|Goodwell, Okla. Dust Bowl.|
Chris Jones/National Geographic/
It set records, some of which still stand today. Drought was rampant. Crops were destroyed. People died.
My knowledge of the heat wave that moved through that year is limited, so I will summarize from Wikipedia. You can read their article in its entirety here.
By late June, temperatures over the country were already exceeding 100 degrees F. Peaking in July, North Dakota recorded 121 F. Texas, Oklahoma, Arkansas, Kansas, Minnesota, Michigan, North Dakota, South Dakota, Pennsylvania, Louisiana, Nebraska, Wisconsin, West Virginia, New Jersey, Ontario, and Manitoba set still-standing records. The death's numbered in the 5000's.
Where were they?
This heat affected the entire continent, so truly, I could almost profile each and every one of my ancestors who were alive in 1936. That would take a while, however, and I just don't have that much time. So, I'll have to pick just a few.

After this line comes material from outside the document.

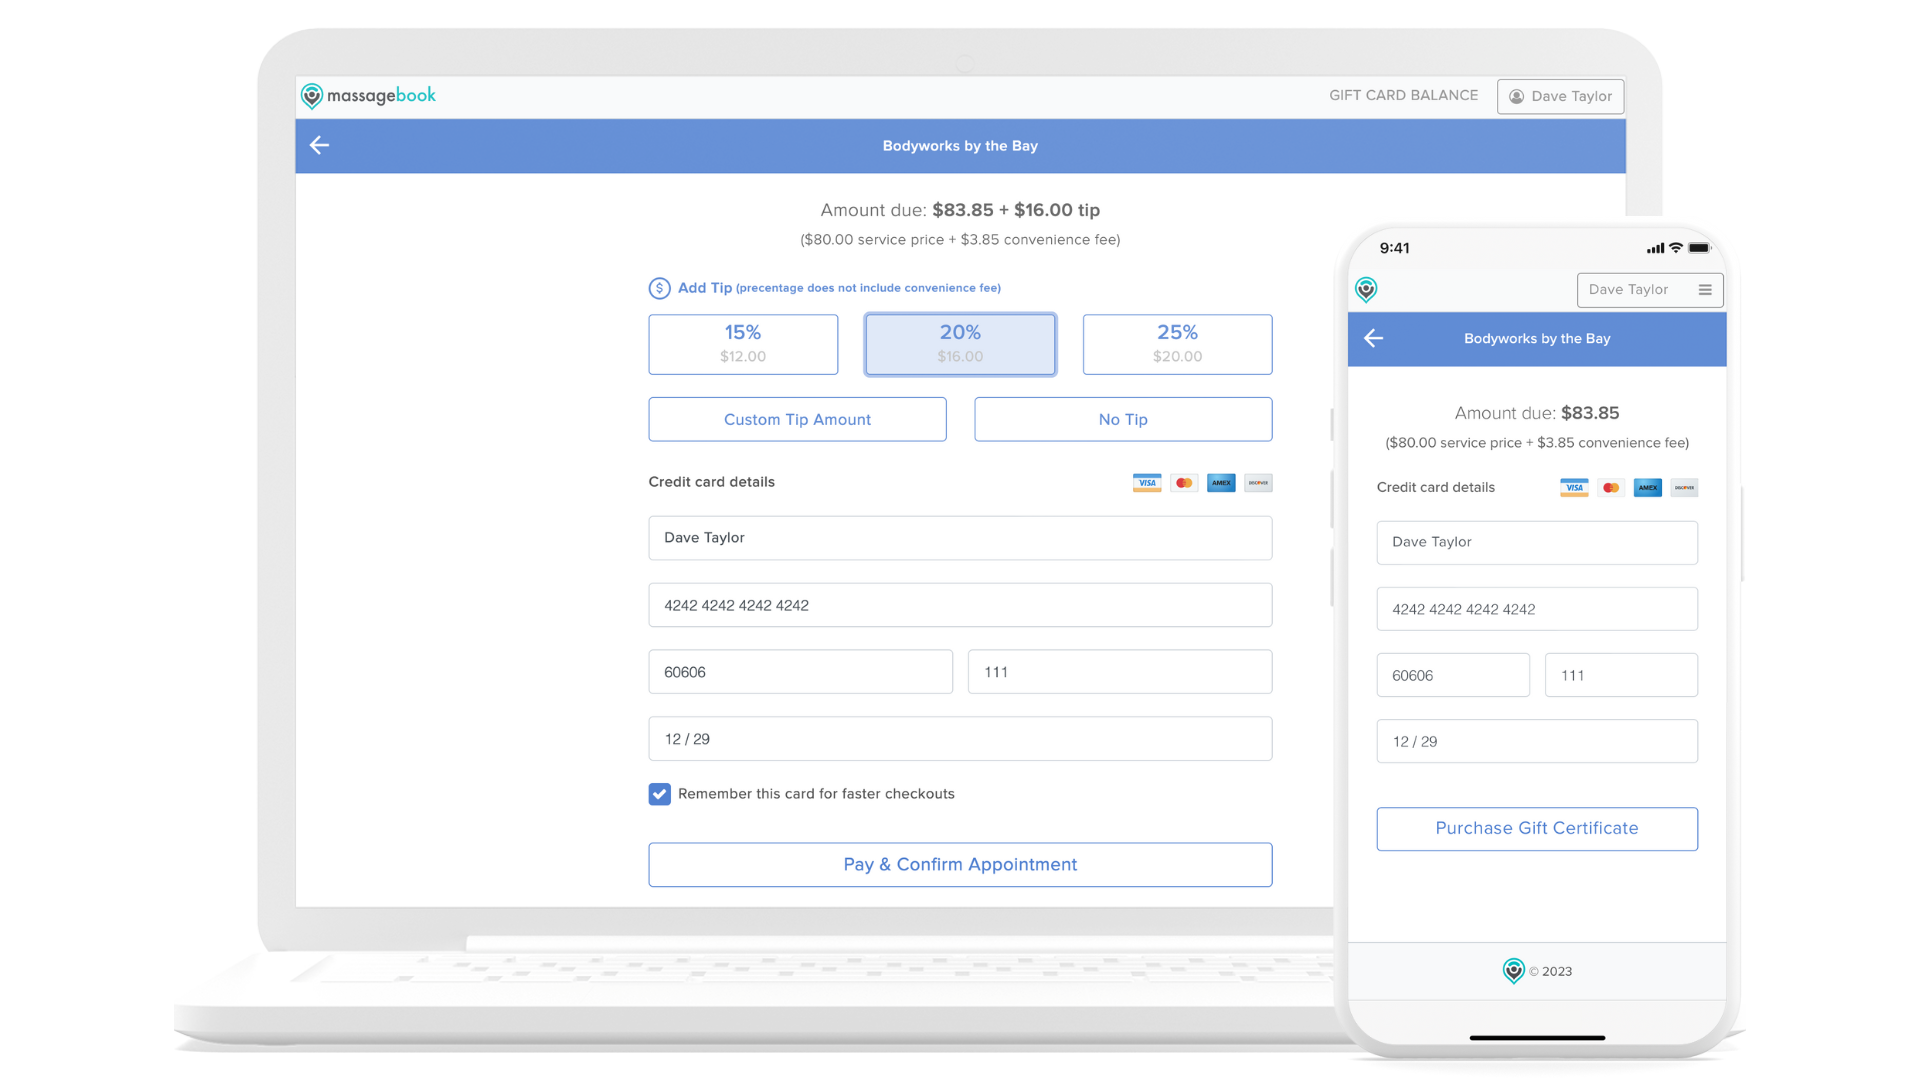1920x1080 pixels.
Task: Click the Visa card icon on laptop
Action: (x=1147, y=483)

Oscar F. Brown, my great-great grandfather, died in 1906 in Nebraska, and his wife, Frankie, in 1929. They had six children, and all but one saw the intense heat of '36. Except, none of them lived in the plains anymore. They were all in the Pacific Northwest; Washington, Oregon, and northern California. Bessie probably would have seen the worst of it, living in eastern Washington, near Spokane, versus the western half where her siblings were. She died in 1938, and had three children with her first husband, John R. Frank: William, Frances, and John Oscar. I know that Frances died at age 74, and would have been thirty-six at the time of this event, but I do not yet know when her brothers passed. They, also, would have been young adults, and could have easily moved on from the family home.
Back to Nebraska, looking at the Heerten family, my maternal side. Grandpa Heerten attended high school in 1935 in Keya Paha County, and the 1940 census finds him working on a nearby ranch, not too far from his father's farm. So, I know he was there, as were his siblings, and he was unmarried. Both his parents, John and Emma, would have seen the mercury rise that year. I wonder about their state of mind at this time... crops dead in the field, deep in dust and drought, no financial resources to speak of.

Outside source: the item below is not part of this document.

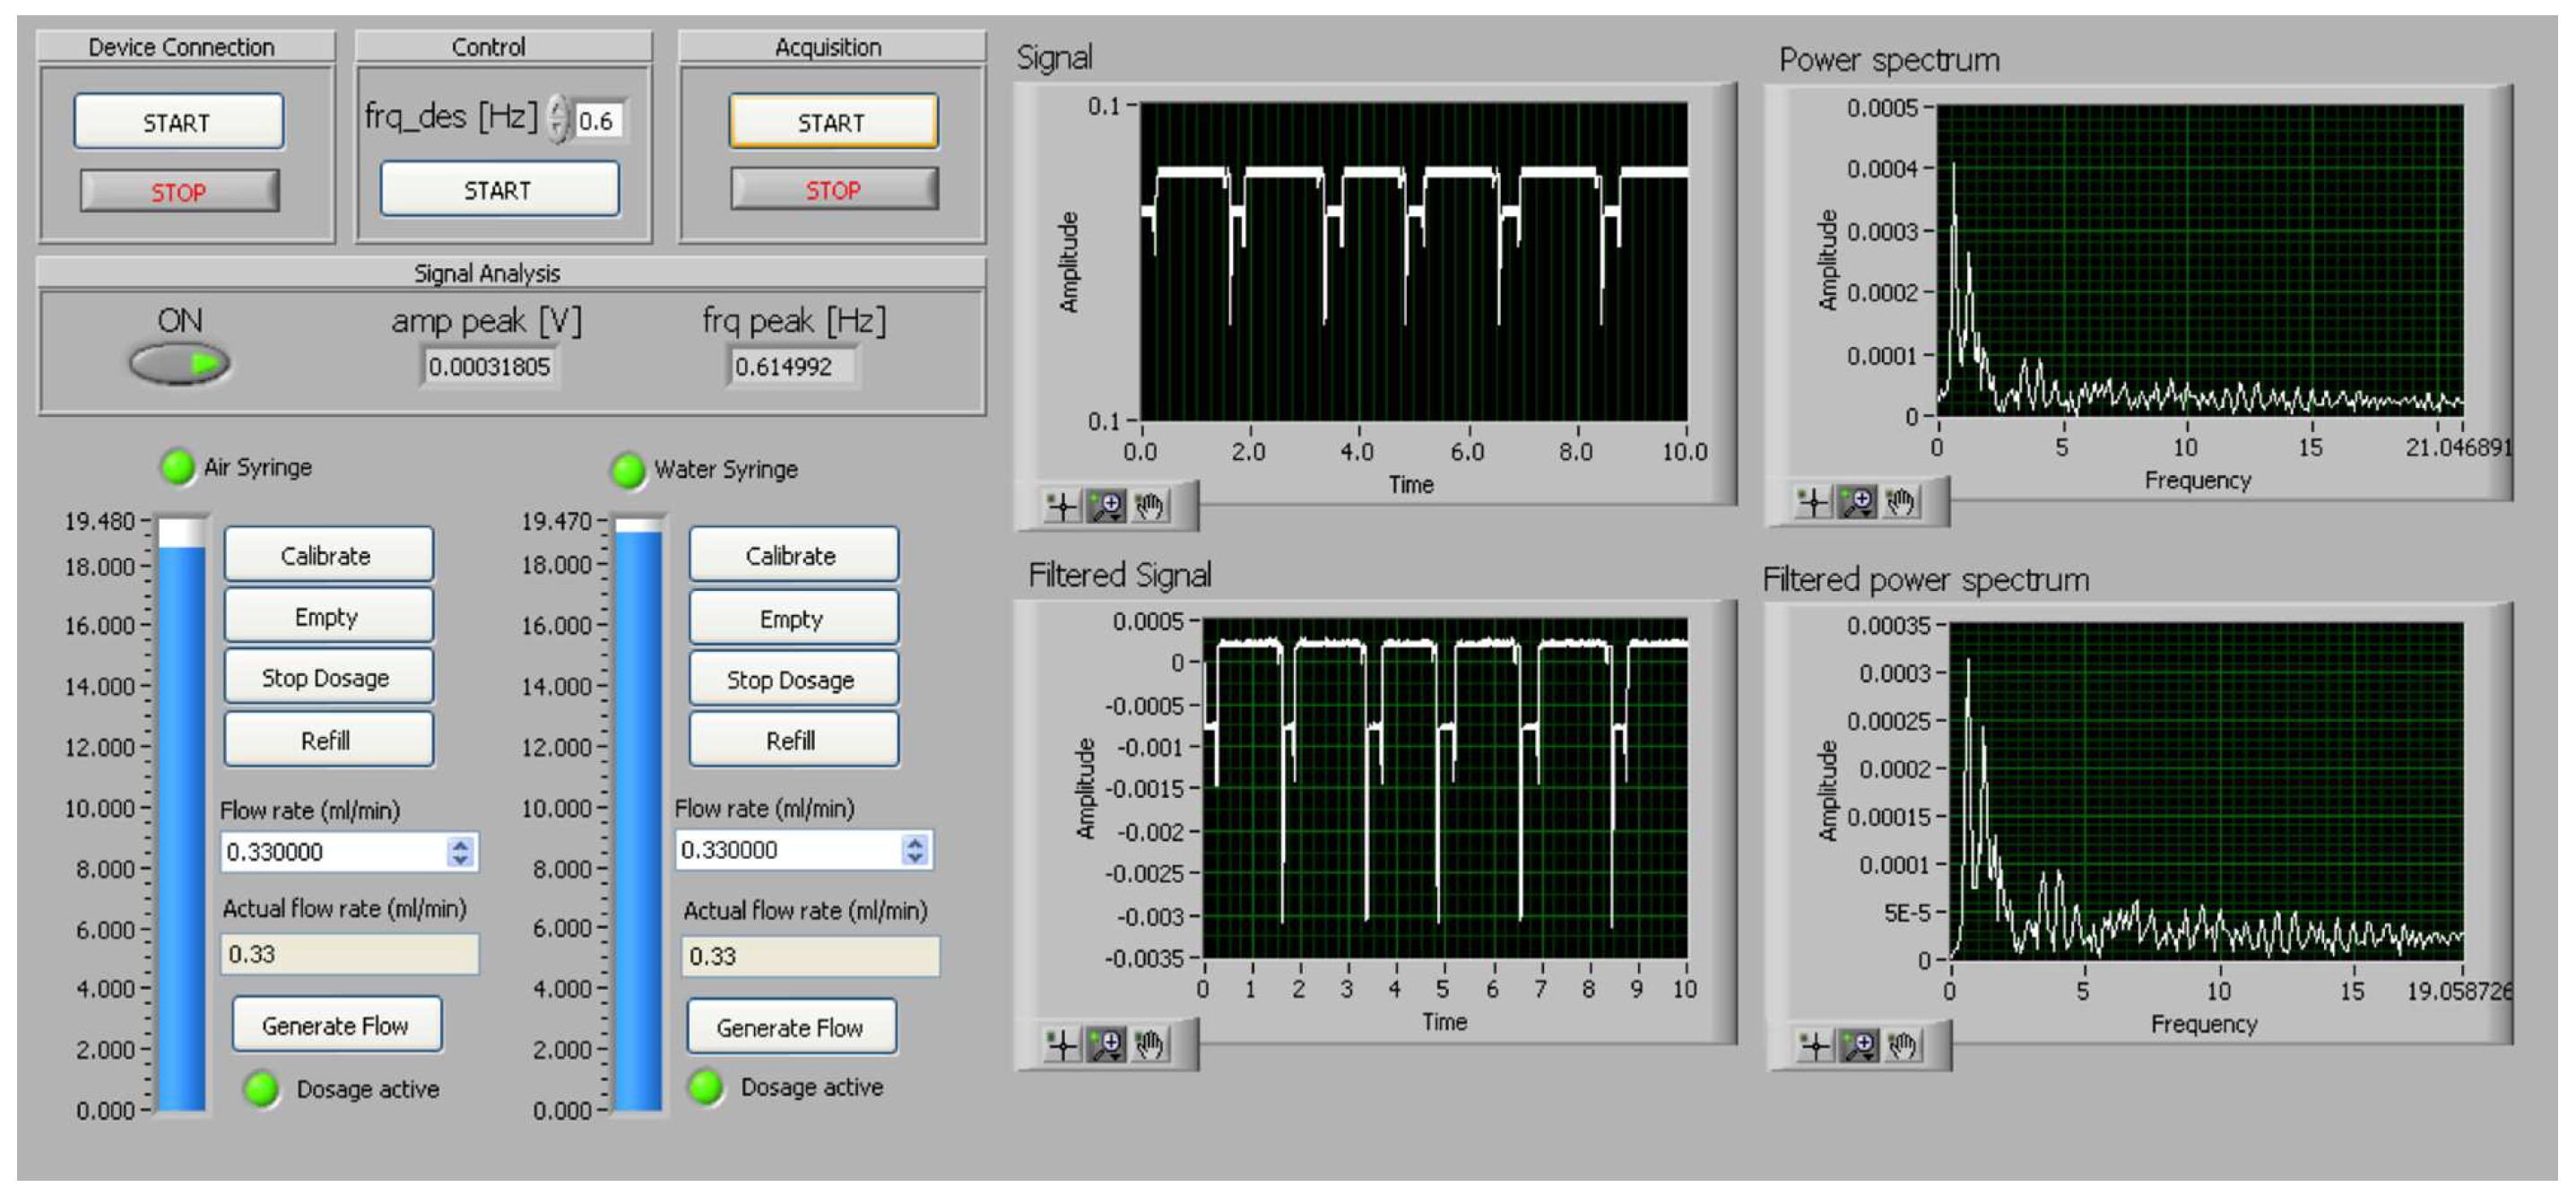
Task: Click Calibrate for the Air Syringe
Action: [x=328, y=555]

|Emma Heerten with her granddaughter.|
Abt. 1948, Alabama.
Private holdings of author.
Why didn't they leave? After all this hardship, and the approaching war and growing industry, why stay? Two generations later, and I still have cousins working the land in northern Nebraska.
George Clark Davis, Jr., sixteen in 1936, was bearing the summer in Birmingham, Alabama, with his two siblings: Martha and Patricia. Their parents, George C. Davis, Sr and Ella McGowan had been in Jefferson County since sometime between 1910-1920. He a Confederate sympathizer and she a native of Pittsburgh, would have made an interesting couple. In his father's household, sentiments of old ran strong. Would the city environment been worse than out on the plains? Cities generate their own heat; how would the children have gotten through day after day of intense heat and unbearable dryness? How did a "southern lady", as my grandmother and grand aunt were expected to be, tolerate the temperatures?
So, where were they in the summer of 1936 for this disastrous heat wave? Everywhere. Simply because the heat was everywhere. There was no way to avoid it. Where was your family? I would invite you to share your comments or blog links below.